Di dalam banyak pertemuan agen-agen pendidikan,
konsepsi mengenai pendidikan memenuhi ruangan. Masing-masing dilontarkan untuk
memenuhi tuntutan perkembangan. Ada teori tentang kecerdasan, teori manajemen
kelas, teori tentang dimensi berpikir, teori menghadapi tantangan zaman, dan
banyak teori lainnya. Semua teori ini dikemukakan oleh para ahlinya. Semuanya
dibeberkan dengan fasih. Dari seluruh presentasi tergambar betapa hebatnya
teori-teori itu dan seolah-olah mudah pula penerapannya. Problematika
pendidikan dengan demikian telah dengan gemilang teratasi di forum-forum itu.
Ya, tidak ada yang sulit jika kita mau membuka dan mempelajari teori-teori yang
ada.
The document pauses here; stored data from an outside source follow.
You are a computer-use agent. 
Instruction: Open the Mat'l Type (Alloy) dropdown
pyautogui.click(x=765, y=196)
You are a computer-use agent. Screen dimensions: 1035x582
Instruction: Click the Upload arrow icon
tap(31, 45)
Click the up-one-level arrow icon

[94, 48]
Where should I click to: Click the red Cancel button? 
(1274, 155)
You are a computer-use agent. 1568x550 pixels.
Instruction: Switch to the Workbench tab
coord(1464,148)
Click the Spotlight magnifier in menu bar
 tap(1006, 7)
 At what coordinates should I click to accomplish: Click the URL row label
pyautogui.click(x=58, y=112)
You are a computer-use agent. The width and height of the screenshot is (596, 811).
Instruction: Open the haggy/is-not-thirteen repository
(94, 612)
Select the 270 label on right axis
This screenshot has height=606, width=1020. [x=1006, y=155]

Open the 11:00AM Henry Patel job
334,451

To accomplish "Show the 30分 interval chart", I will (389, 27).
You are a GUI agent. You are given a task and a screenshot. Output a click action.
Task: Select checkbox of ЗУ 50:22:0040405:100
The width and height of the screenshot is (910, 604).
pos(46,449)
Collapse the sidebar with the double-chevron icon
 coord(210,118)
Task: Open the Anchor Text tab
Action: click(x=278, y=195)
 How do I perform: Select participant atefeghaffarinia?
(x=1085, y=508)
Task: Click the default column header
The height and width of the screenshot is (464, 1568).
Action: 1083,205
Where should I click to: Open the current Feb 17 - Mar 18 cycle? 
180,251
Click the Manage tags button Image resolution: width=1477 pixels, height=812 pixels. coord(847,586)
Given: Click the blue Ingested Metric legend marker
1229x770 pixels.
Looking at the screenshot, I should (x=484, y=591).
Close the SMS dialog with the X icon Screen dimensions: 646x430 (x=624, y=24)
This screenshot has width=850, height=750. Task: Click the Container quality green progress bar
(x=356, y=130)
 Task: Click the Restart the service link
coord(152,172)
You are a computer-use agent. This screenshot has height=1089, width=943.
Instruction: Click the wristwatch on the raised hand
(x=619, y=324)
Forum pun menjadi gegap gempita penuh tepuk suka, seolah-olah problema tak
lagi ada. Para pembicara hadir dan
pulang dengan gagah penuh senyum hangat. Peserta juga merasa puas hati
mendengarnya. Begitu forum selesai, hening menyapa masing-masing orang yang
kembali pada kesadarannya, hanya yang kembali sadar bukan yang tidak. Sebuah
kesadaran yang menyatakan bahwa pendidikan di forum-forum tadi telah
dibendakan. Teori-teori yang meruyak itu telah membendakan subjek pendidikan
yang seolah-olah tidak berubah selama teori-teori itu melayang-layang di
ruangan. Konsepsi-konsepsi itu belum sepenuhnya menyentuh praktika faktual di
mana subjek pendidikan adalah manusia yang hidup dan sama sekali tak bisa
dibendakan. Subjek pendidikan yang adalah manusia inilah yang telah memusingkan
para ahli humaniora mengenai objektivitas ilmu sosial karena dinamika perubahan
pikir dan jiwa sang subjek yang abadi sehingga setiap penelitian tentangnya
selalu berbatas waktu dan menyisakan margin
of errors. Sayangnya, forum pendidikan terlalu angkuh untuk menyatakan hal
ini sehingga kalkulasinya selalu dibuat matematis dan seolah-olah tidak ada
unsur jiwa yang terlibat di dalamnya. Atau mungkin mereka telah dengan sengaja
membendakan subjek karena tak kuasa menandingi dinamikanya sehingga perlu
membuat benteng agar kebenaran yang sebenarnya perlu dipertanyakan itu kokoh
berdiri. Benteng yang dibangun dengan bahasa teoretis nan tinggi,
melingkar-lingkar penuh logical twist
sehingga memaksa semua yang hadir untuk merasa malu jika tak sanggup memahaminya.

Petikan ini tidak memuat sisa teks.